Muita gente adora dizer que as mulheres se alfinetam mutuamente porque sim. E isso talvez seja verdade para certo tipo de pessoas. Porém, o espírito elevado não conhece sexos, logo uma mulher inteligente e espirituosa não tem problemas em reconhecer o mérito ou superioridade de outra - mesmo que não morra de amores pela visada ou discorde das suas ideias.Vejamos alguns exemplos:

A trivialidade dos enredos descritos por Jane Austen nos seus romances - histórias de meninas de boas famílias que procuravam "caçar" um marido - irritava escritoras exaltadas e dramáticas como Charlotte Brontë  e, mais tarde, feministas como Virginia Woolf, que não podiam compreender as ambições "estreitas" de heroínas calmas e caseiras como Elizabeth Bennet.
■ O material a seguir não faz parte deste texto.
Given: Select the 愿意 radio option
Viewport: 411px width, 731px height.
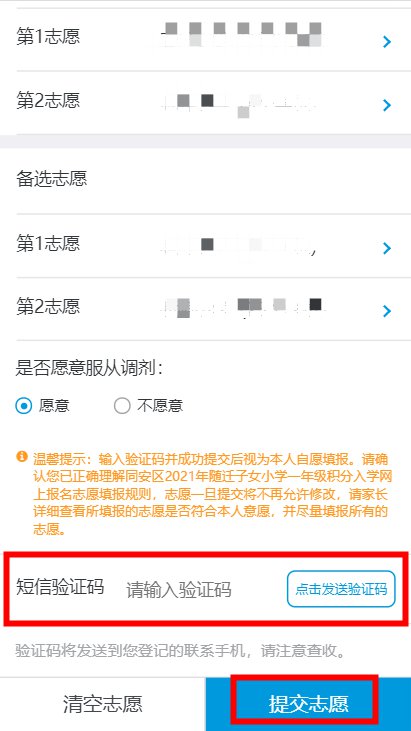Looking at the screenshot, I should click(x=23, y=406).
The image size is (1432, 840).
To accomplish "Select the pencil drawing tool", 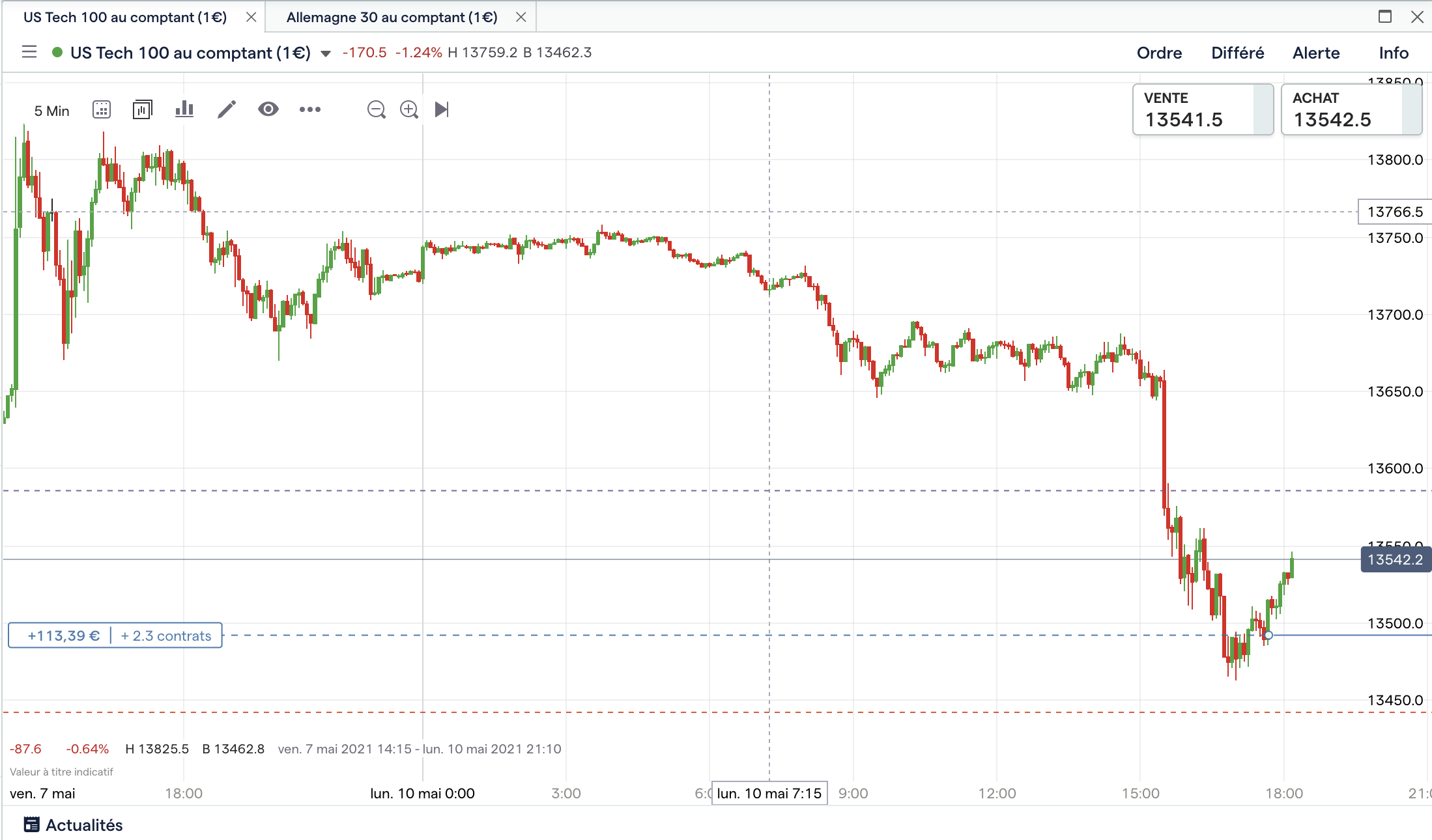I will coord(226,109).
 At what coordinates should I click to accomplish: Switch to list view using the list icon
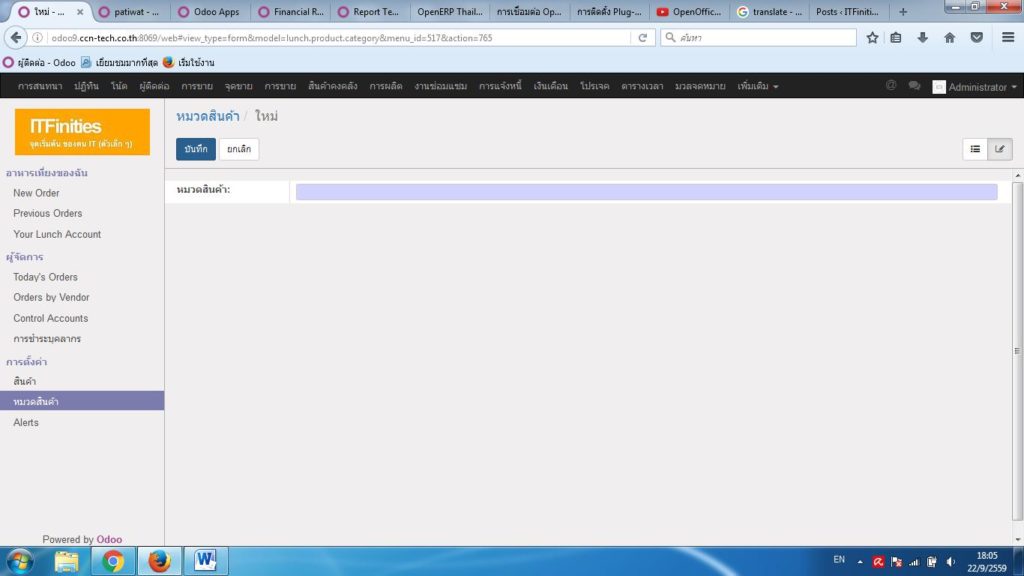point(975,148)
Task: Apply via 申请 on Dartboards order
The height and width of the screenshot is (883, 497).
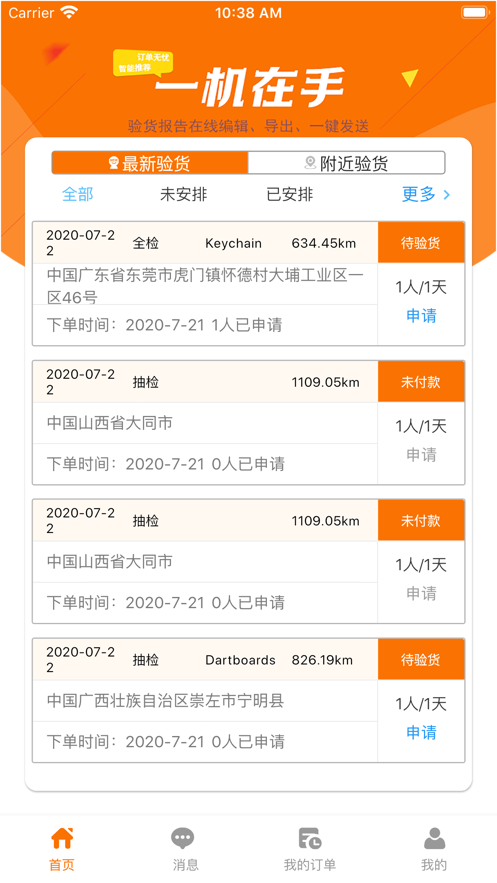Action: 421,733
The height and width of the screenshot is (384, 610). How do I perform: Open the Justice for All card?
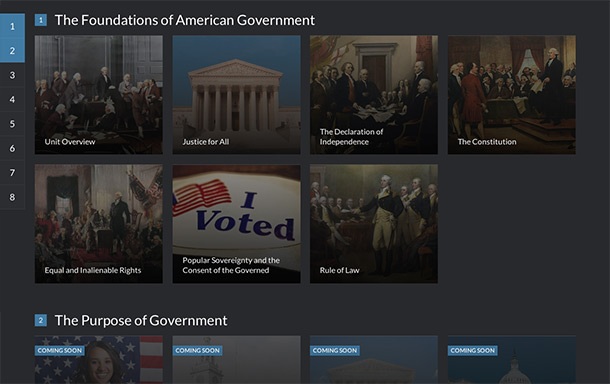[237, 95]
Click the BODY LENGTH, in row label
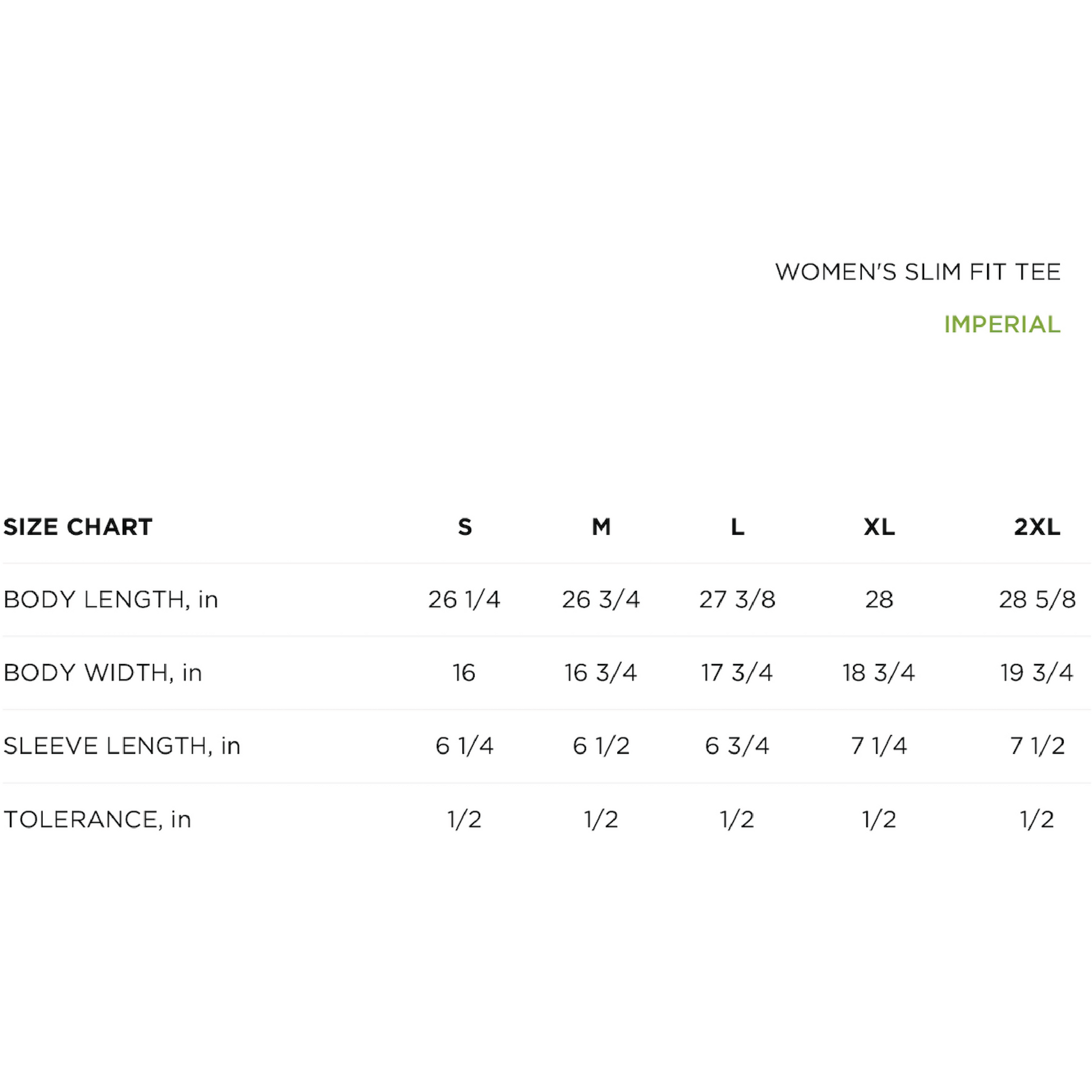This screenshot has width=1092, height=1092. point(111,600)
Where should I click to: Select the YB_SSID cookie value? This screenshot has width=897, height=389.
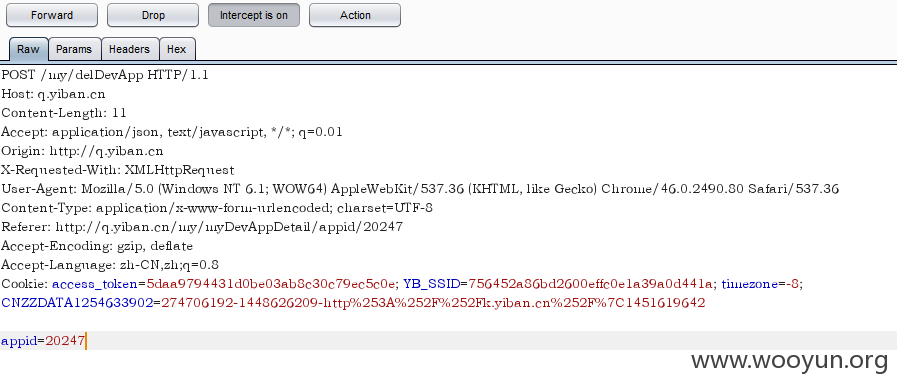point(591,284)
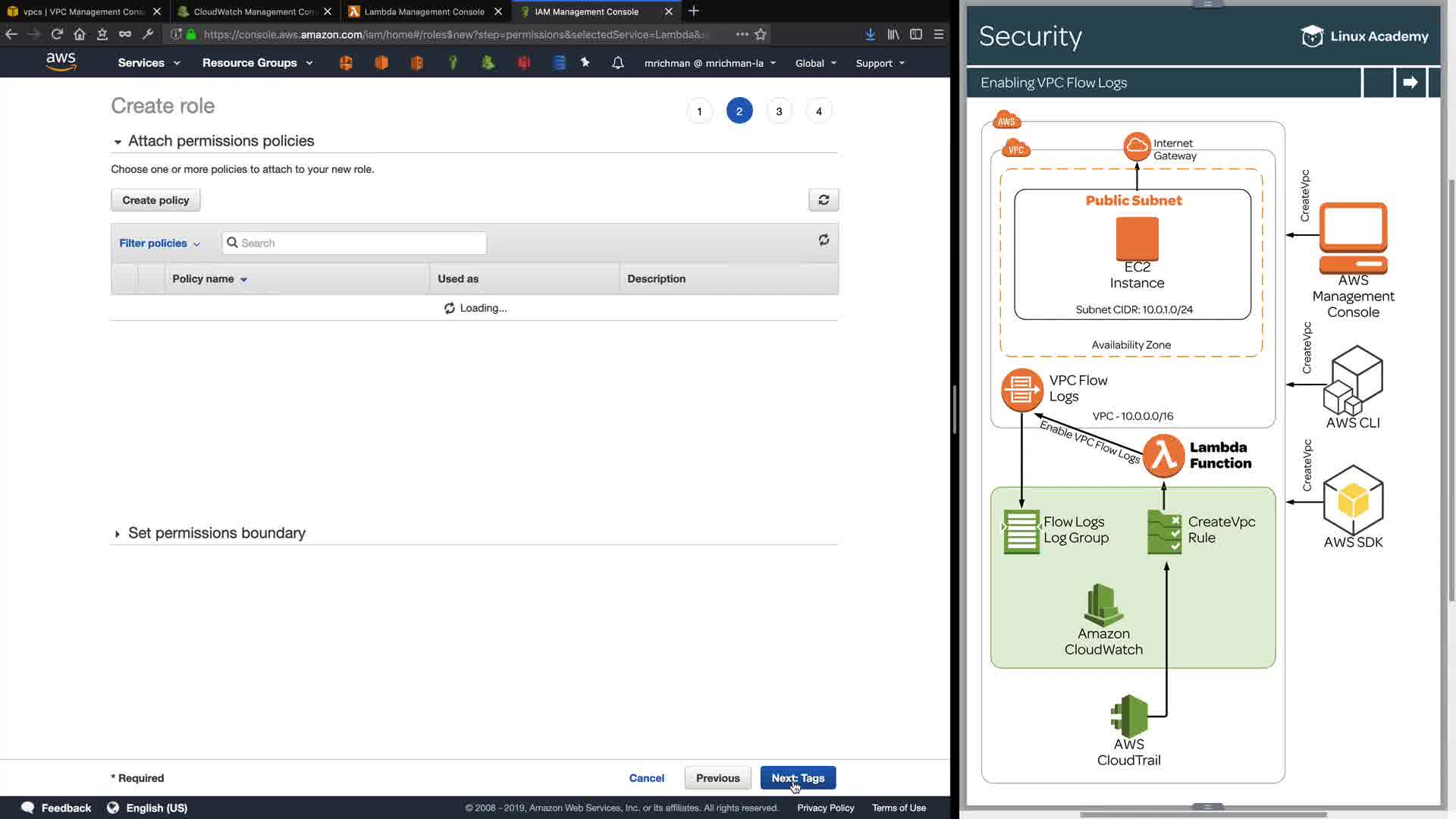Open the Services dropdown menu
Screen dimensions: 1456x819
click(x=149, y=63)
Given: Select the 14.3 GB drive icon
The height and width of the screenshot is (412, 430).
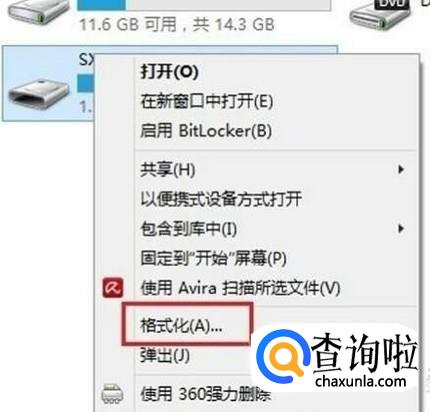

No entanto, ambas souberam enaltecer as qualidades daquela que é hoje considerada como a verdadeira iniciadora do romance feminino em Inglaterra.

Jane Austen

Charlotte Brontë acusava Jane Austen de "falta de profundidade". "As paixões são-lhe desconhecidas" dizia. E no entanto, não deixava de lhe apontar "uma fidelidade chinesa, uma delicadeza de miniatura nos retratos...". 

Já Virginia Woolf, ao estudar a obra de Austen, destacava-lhe "o humor, a paciência na descrição das trivialidades da existência" e considerava-a "a mais perfeita, a escritora cujos livros são imortais".

Por vezes, só uma mulher - que seja imparcial e isenta de vaidade fátua, bem entendido- para avaliar verdadeiramente as qualidades de outra, para entender os seus mecanismos, os seus sacrifícios e desafios... ou até, quando se trata de dotes físicos, para fazer uma apreciação estética não toldada pelas nuances do sex appeal. O que os homens podem desaprovar ou admirar, merece da mente feminina uma análise mais racional e desapaixonada.

D.Maria de Portugal

Carolina Michaëlis de Vasconcelos, primeira mulher a leccionar numa universidade portuguesa (Coimbra, nem mais) na sua obra sobre a Infanta D. Maria de Portugal, Duquesa de Viseu (fruto do matrimónio escandaloso entre D. Manuel I e a linda Leonor da Áustria) escreveu, acerca desta mulher rica e culta, que nunca casou e dedicou o seu tempo a instruir-se e a obras pias:

"Várias disposições do seu testamento revelam a superioridade do seu espírito (...) os seus carinhosos desvelos pela saúde, o bem estar (...) mostram como o muito saber, longe de paralisar as virtudes femininas, lhes serviu de directriz prática."

Aplicassem todas esta clareza de raciocínio, julgando com serenidade e isenção- sem rivalidades gratuitas e sabendo admirar o que merece ser admirado, pondo os olhos no que merece análise, em vez de falarem em se esgatanhar umas às outras...e o mundo andaria de outro modo, já que as mulheres são a espinha moral da sociedade. Mas quê!


1 comment:

Carla Santos Alves said...

"Mas quê" - expressão muito usada pela minha avó. :) Adorei.

Tivessem as mulheres, mais decoro, calma, e sapiência emocional e o mundo estaria diferente - para melhor - digo eu! Mas quê!?